In the western Choco province, where the war has hit the hardest, approximately 2/3rd of the population is now a registered victim.
This means that two out of three Chocoanos have either been the victim of forced displacement, kidnapping or rape, or have a direct relative who was either killed or forcibly disappeared, i.e. also killed.
Voices of reconciliation
However, it has been from exactly from this province and from Colombia’s black and indigenous minorities that the voices for reconciliation have been loudest and where the drive to put Colombia’s bloody past behind it are the loudest.
The most iconic call for reconciliation and forgiveness came from the group of female chanters from Bojaya, a town in the north of Choco where the FARC killed 80 in a 2002 massacre.
The town took part in two reconciliation events with the FARC, and in particular “Ivan Marquez,” the guerrilla leader ultimately responsible for the attack that forever destroyed the town as it was.
Bojaya’s folkloric “alabaoras’ took to the stage of the September 27 peace ceremony both to celebrate that the guerrillas were finally gone, but also to — while the whole world was watching — piss on President Juan Manuel Santos’ bonfire for failing to attend the remaining security issues the women and the country still face.
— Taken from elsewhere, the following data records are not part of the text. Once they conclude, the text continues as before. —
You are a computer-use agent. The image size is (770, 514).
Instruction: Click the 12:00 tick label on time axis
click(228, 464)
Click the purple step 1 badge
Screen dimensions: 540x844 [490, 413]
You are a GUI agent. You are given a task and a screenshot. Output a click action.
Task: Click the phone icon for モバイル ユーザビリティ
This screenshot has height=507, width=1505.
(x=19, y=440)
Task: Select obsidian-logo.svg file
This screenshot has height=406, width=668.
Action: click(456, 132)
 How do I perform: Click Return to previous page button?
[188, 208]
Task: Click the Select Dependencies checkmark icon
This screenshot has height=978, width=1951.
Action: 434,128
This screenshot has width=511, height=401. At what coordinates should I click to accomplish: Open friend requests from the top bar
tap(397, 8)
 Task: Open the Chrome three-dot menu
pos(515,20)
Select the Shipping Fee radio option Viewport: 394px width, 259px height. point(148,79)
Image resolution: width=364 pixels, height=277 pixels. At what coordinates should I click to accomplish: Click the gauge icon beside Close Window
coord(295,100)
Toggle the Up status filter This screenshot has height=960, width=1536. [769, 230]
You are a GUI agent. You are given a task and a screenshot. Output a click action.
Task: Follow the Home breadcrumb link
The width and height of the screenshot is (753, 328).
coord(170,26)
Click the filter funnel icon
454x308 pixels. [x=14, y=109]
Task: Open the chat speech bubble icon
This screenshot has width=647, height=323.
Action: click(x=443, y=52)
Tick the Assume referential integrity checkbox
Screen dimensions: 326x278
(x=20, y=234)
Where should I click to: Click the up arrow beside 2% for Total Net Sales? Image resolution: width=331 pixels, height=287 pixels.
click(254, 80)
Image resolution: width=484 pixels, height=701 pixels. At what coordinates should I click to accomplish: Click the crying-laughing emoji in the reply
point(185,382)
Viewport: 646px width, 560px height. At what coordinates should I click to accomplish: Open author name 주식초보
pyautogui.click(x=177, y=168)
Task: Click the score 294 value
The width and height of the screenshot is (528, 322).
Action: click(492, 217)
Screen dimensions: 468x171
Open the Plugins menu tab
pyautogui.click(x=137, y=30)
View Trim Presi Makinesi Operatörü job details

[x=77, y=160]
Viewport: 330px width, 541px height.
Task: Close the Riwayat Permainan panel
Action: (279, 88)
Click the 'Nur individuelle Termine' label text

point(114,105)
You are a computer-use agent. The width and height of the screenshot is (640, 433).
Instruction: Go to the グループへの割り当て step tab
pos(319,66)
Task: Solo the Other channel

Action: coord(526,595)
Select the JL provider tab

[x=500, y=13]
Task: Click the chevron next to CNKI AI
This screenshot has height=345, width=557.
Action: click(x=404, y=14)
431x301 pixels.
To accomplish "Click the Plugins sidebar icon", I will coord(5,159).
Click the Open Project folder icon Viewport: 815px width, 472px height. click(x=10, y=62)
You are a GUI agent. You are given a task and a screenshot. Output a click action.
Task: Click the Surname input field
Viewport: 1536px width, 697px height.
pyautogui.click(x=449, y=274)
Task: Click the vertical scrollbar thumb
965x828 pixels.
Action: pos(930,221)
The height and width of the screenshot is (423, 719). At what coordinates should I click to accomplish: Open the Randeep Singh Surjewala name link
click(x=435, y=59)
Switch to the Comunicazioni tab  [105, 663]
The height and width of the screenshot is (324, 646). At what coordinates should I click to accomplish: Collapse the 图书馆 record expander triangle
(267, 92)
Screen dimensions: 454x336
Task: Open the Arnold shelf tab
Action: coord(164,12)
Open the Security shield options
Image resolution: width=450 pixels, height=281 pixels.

Re-victimizing the victims
As if Bojaya had not suffered enough already during the war, Colombia’s voters re-victimized the town’s people by rejecting the peace deal just five days after the women’s touching performance.
Bojaya voted in favor of the peace deal with an overwhelming 96%, and deplored the more fortunate Colombians’ lack of solidarity with their less fortunate counterparts.
While most people in Colombia, and all people abroad, can afford to debate Colombia’s conflict as if there were no war, anyone who has visited a war zone or has talked to the victims — the majority of whom were victimized by other actors than the FARC — understands the urgency to move forward, to get out of this hell.
The Choco town was effectively already reaping the benefits of peace. They had already taken part in a reconciliation meeting with the FARC guerrillas who had caused them all their pain. The guerrillas couldn’t return the dead, but they did return the Christ statue that got destroyed when they bombed the town’s church.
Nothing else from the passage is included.